Bu fikir nereden çıktı, öncelikle ondan bahsetmeliyim sanırım.
Dizilerin bitip gittiği, yenilerinin geldiği ve onların da çoğu zaman tutunamayıp gidiverdiği bir ekranda epeydir süren bir dizinin, hem de sevdiğim bir dizinin bitişine bir çeşit saygı duruşu olsun, en olmadı geçip giderken arkasında ne bıraktığına bakalım istedim. İyi de oldu.
Aklımda bir şekilde yer etmiş, -belki ve yaşarsam- bin yıl sonra dahi bir şekilde kendini hatırlatacak karakterler hangileriydi? Hangisi en unutulmazdı ya da üzerine tek söz söylenmeyen karakter hemen unutulmuş muydu?
Fikrimden hemen Mehmet’e bahsettim, o da kabul etti, ne de olsa dizinin yazılarını o yazıyordu. Hemen yazabileceği, yazmak isteyeceği karakterleri sıraladı bana: Muhasebeci Oğuzhan, Sezai, Büyük Hilmi, Kartal, Çıraklar, Emrah ve Yiğit.
Ben de aklımda bir şekilde yer edenleri belirledim: Feyyza, Hamiyet, Şerif Abi ve Mafya.

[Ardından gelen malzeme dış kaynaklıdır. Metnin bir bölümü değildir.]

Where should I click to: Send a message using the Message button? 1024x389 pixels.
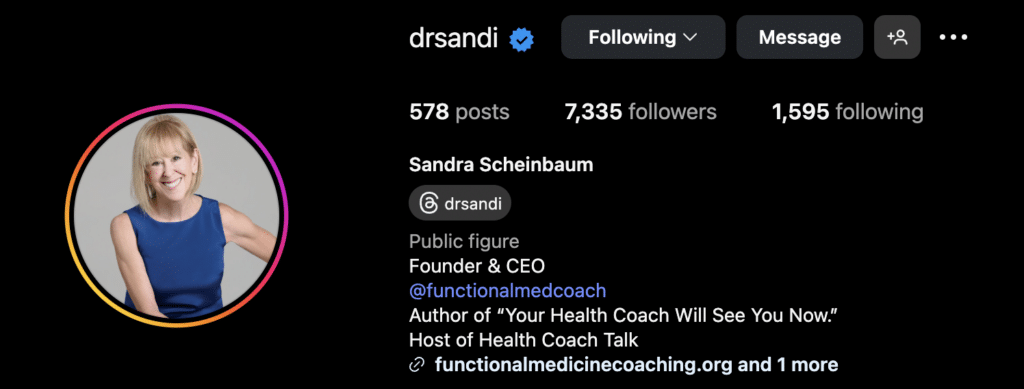pyautogui.click(x=800, y=37)
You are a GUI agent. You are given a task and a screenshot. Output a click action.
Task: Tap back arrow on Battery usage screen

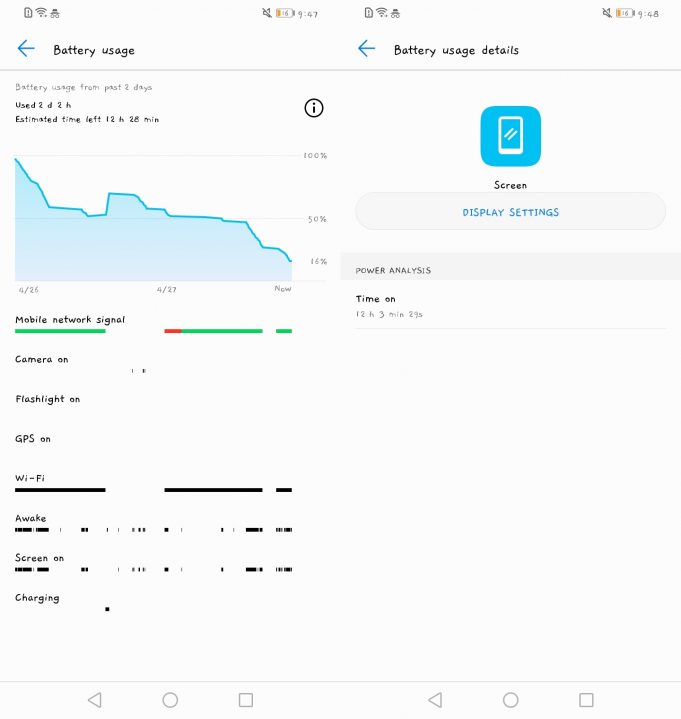[x=26, y=49]
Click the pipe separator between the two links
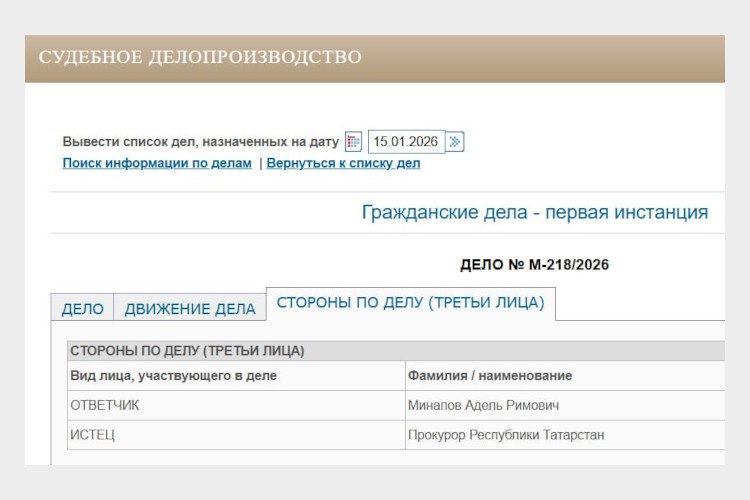The image size is (750, 500). tap(260, 163)
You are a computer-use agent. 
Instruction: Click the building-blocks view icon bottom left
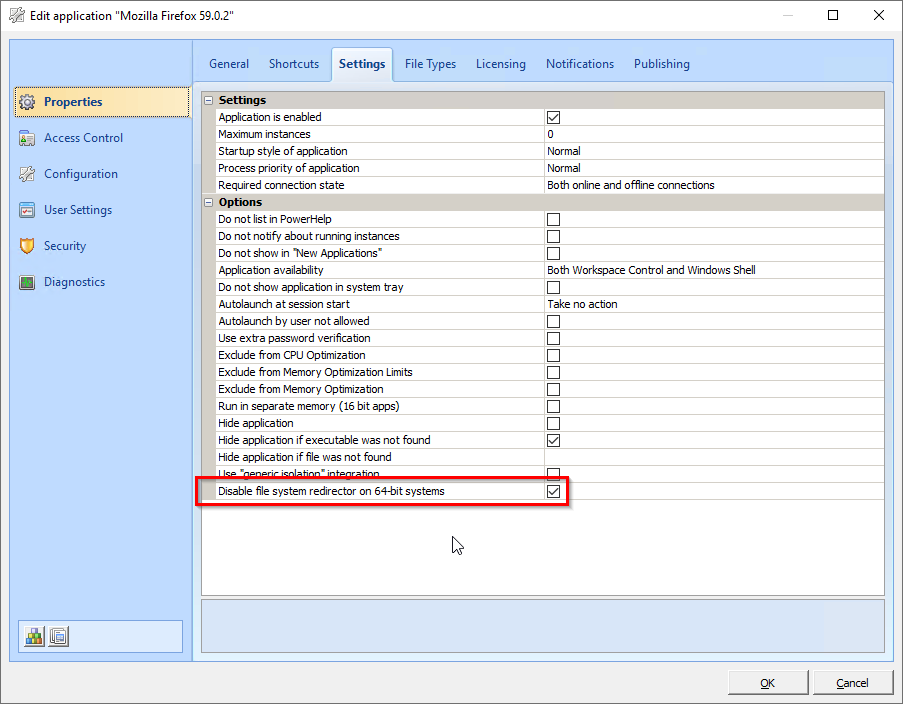click(x=33, y=636)
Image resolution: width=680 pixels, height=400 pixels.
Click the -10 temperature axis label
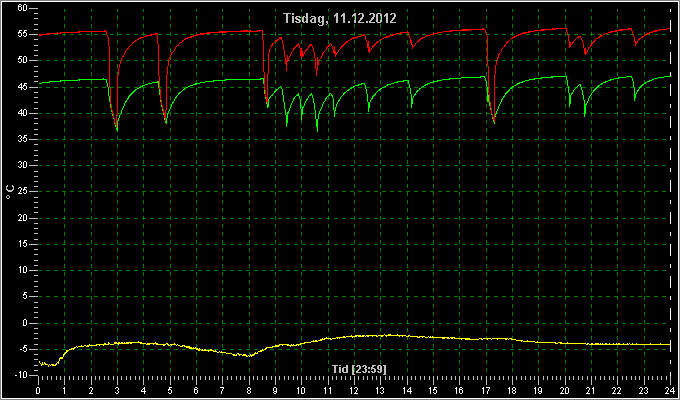pos(21,375)
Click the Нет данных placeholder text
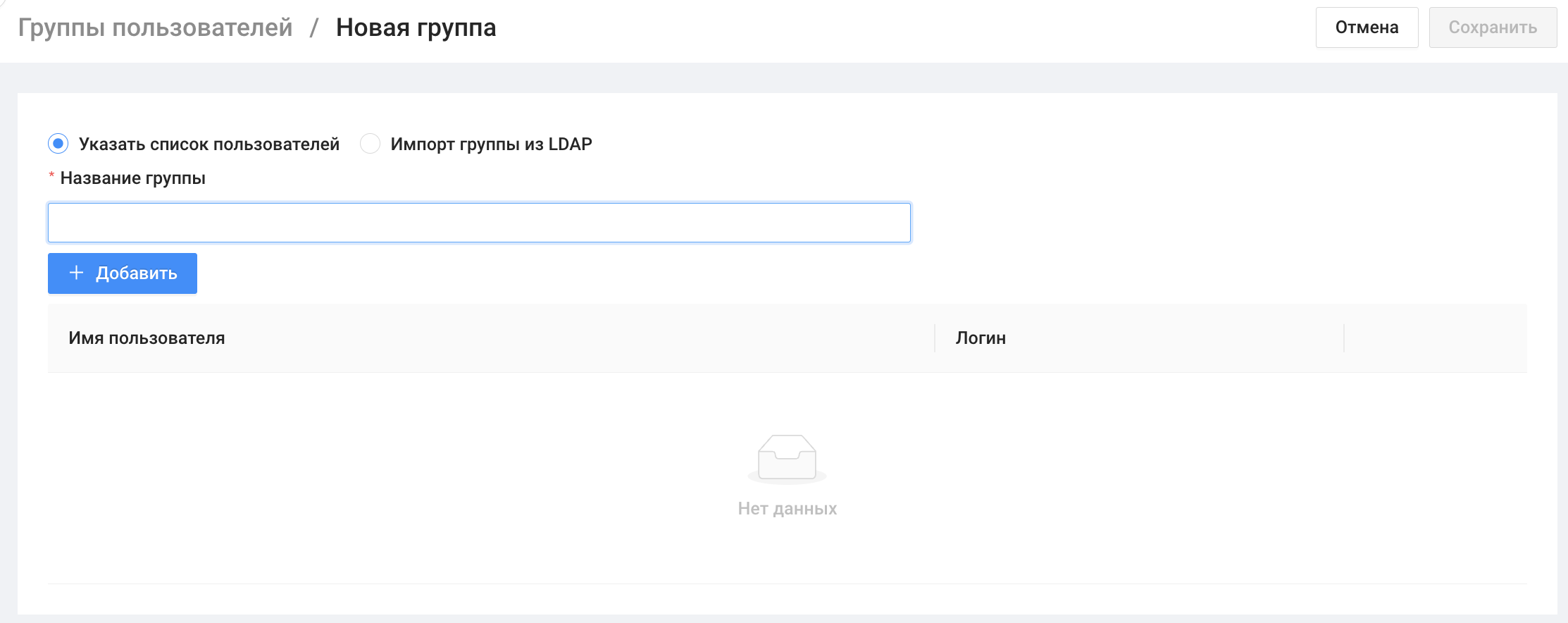 click(x=788, y=509)
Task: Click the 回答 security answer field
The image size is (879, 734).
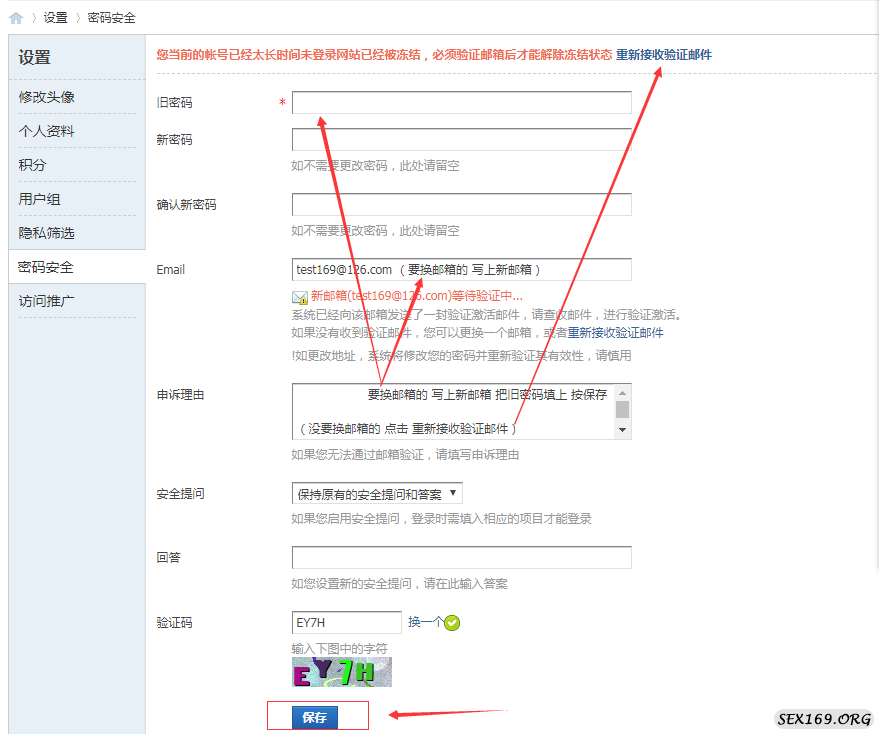Action: point(461,558)
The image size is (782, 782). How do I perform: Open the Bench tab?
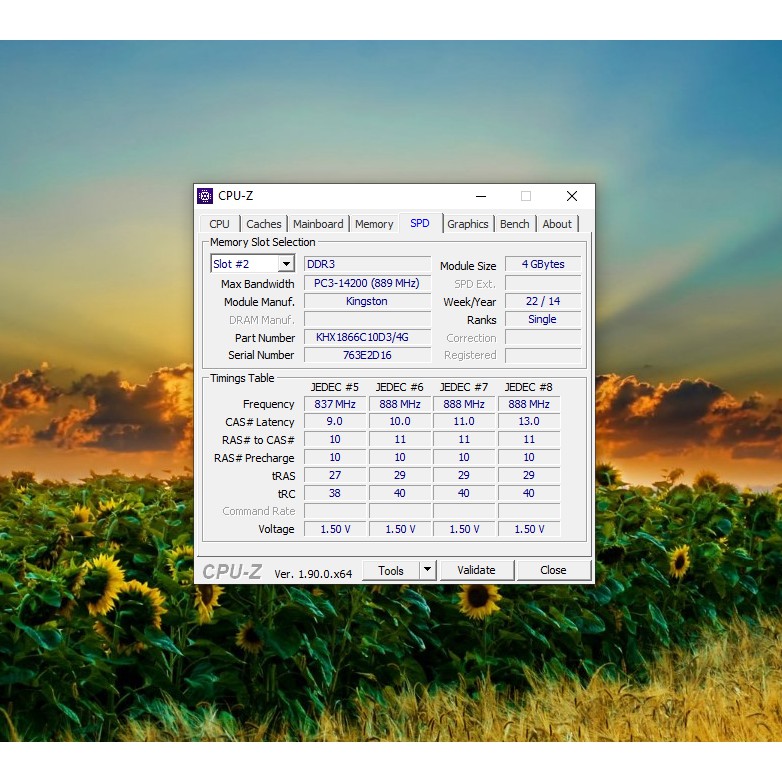[515, 224]
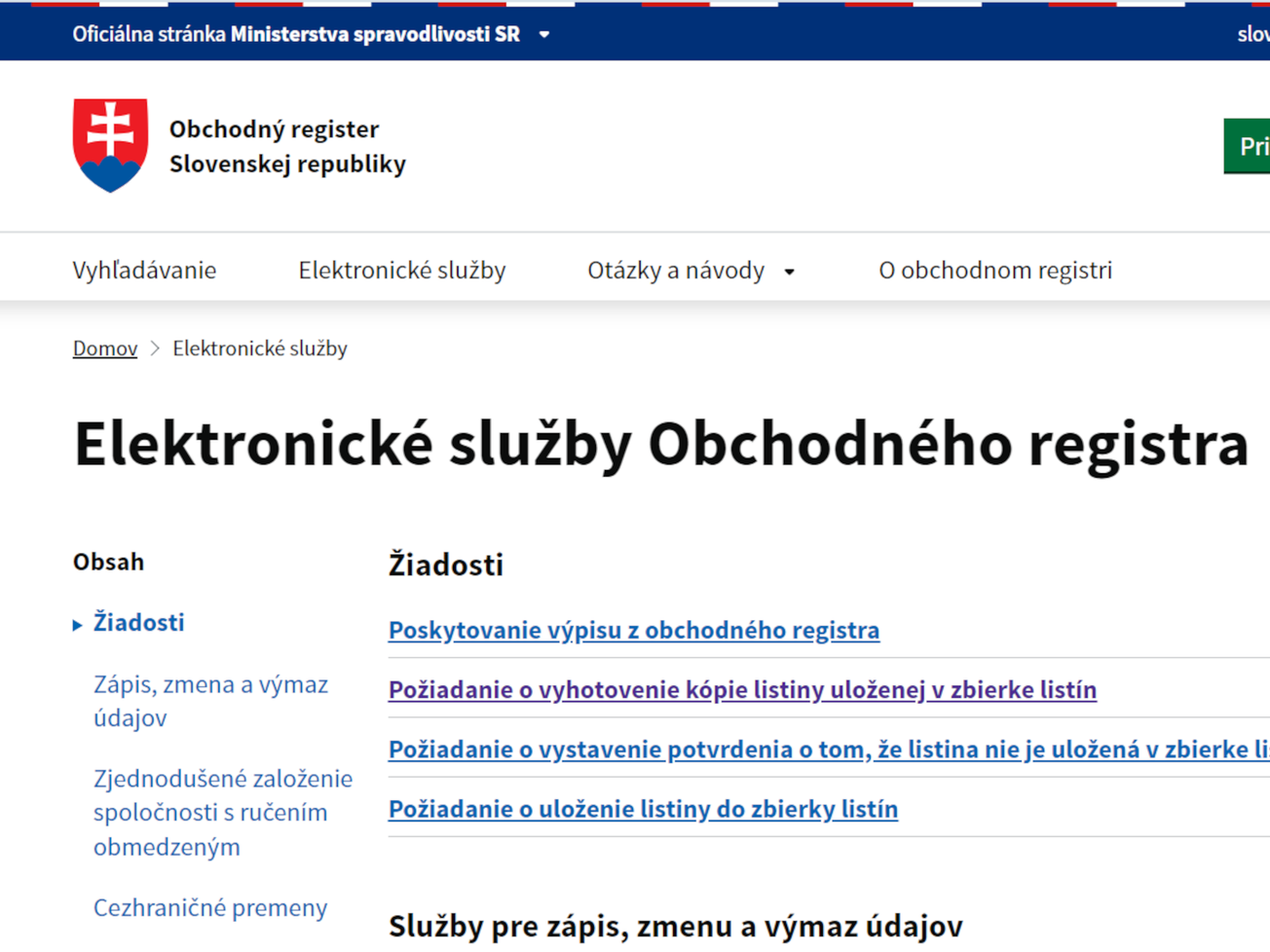
Task: Open the Elektronické služby menu item
Action: point(401,270)
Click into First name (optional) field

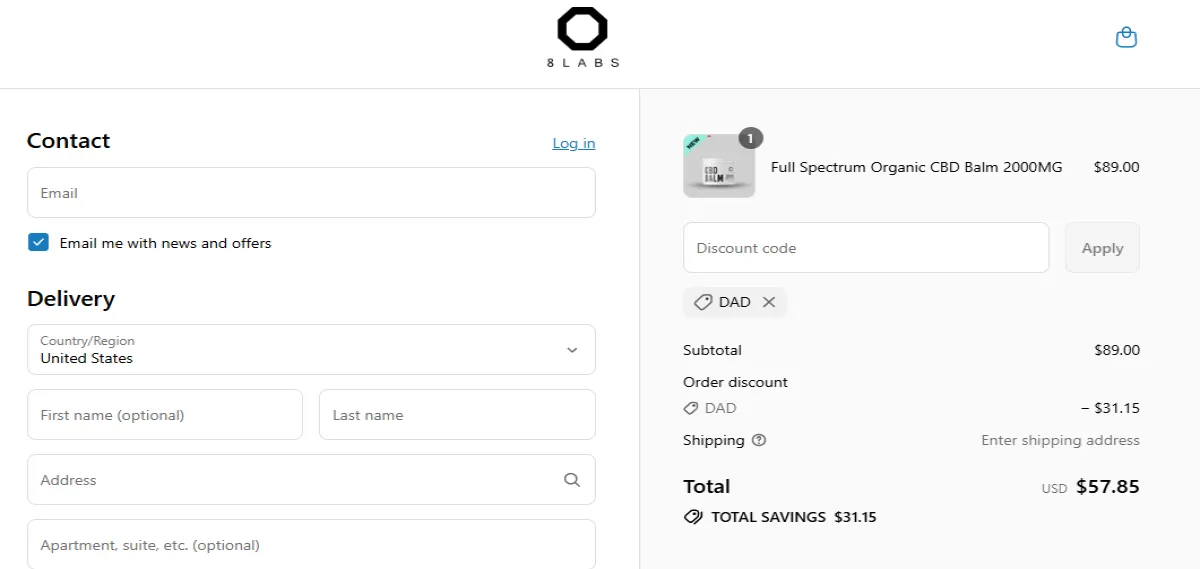(x=165, y=415)
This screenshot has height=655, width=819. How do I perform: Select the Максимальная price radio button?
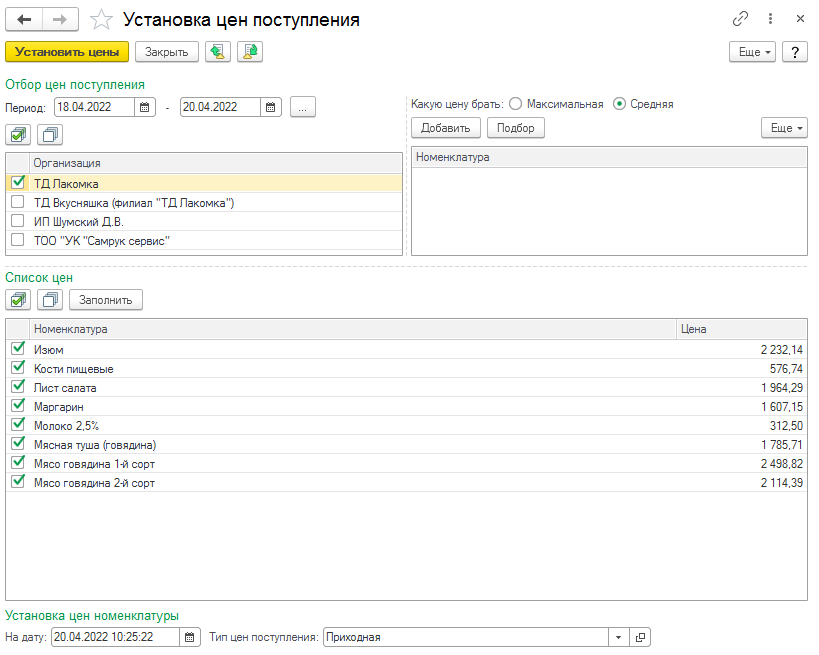click(x=516, y=104)
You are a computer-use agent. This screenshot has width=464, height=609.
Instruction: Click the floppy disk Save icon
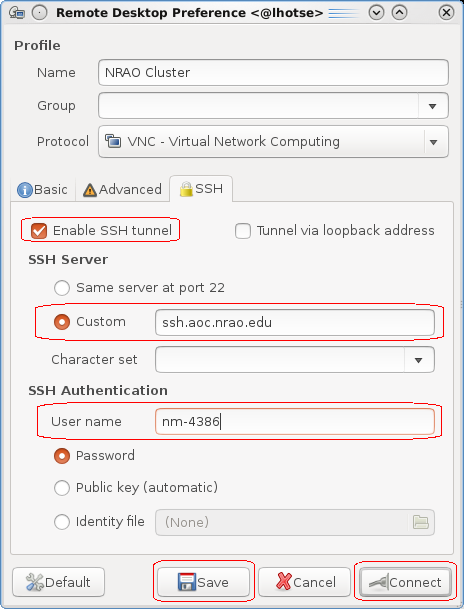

Hâl böyleyken, en fazla karakteri o yazdı.
Sonra döndük ve baktık ki, dizinin başkarakterleri eksik!
Onları unutmuş muyduk çoktan yoksa hiç hatırlamayacak mıydık sonradan?
Bilmem!
Öyle oldu. Biten bir dizinin ardından bakarken, dizinin baş karakterlerinden birkaçına dair edecek sözümüz yokmuş. Bu demek değil ki onlara da gülmedik, onlara da takılıp kalmadık kimi zaman. Sonuçta, Mehmet’in ona sunduğum fikri genişletmesi, ortak olmasıyla ortaya “KARDEŞ PAYI” bir yazı çıktı.
Karakterlerin akış sırasıysa gelişigüzel olmakla birlikte, -başlangıç ve bitişte iki Mehmet’ten olmak üzere- bir Mehmet’ten bir benden biçimiyle ilerledim yazıyı düzenlerken.
Çıraklar
Sinan ve Tarık ya da Yavuz ve Midilli. Kardeş Payı'nı mahalle yapan ikiliydi onlar. Hem okul oku, hocanın habire dalga geçtiği öğrenci ol hem de esnafa çıraklık yap, dayak ye, ablan olacak kişiye platonik olarak aşık ol. Çok güzelsiniz be çocuklar, çocuklar var olun.
Kartal: Gençler acayip haberlerim var size. Bir çay verin bakayım abinize.
Sinan: Tövbe de lan. Çabuk tövbe. Senin gibi abim olsa genlerime küserim. Anama babama hakaret davası açarım. Hatta babamı gaza getirip sütçüyü, tüpçüyü vurdurturum.
Muhasebeci Oğuzhan
Hükümetlerin "Bir aile asgari ücretle nasıl geçinir?" sorusuna cevabı. Öğrenim kredisini ayın yedisinde çekip sekizinde bitiren üniversite öğrencisinin idolü. Parayı Lidyalılar bulsa da parayı kullanmayı bulan adamdır Oğuzhan. Bir de üniversitede "Müşteri Bağlama" diye bir ders olsa n'olurdu acaba? Para peşinde kendini sonradan çok bozsa da mahallenin beslemesi Oğuzhan'ı çok sevdim ben. Cımbızına kurban senin.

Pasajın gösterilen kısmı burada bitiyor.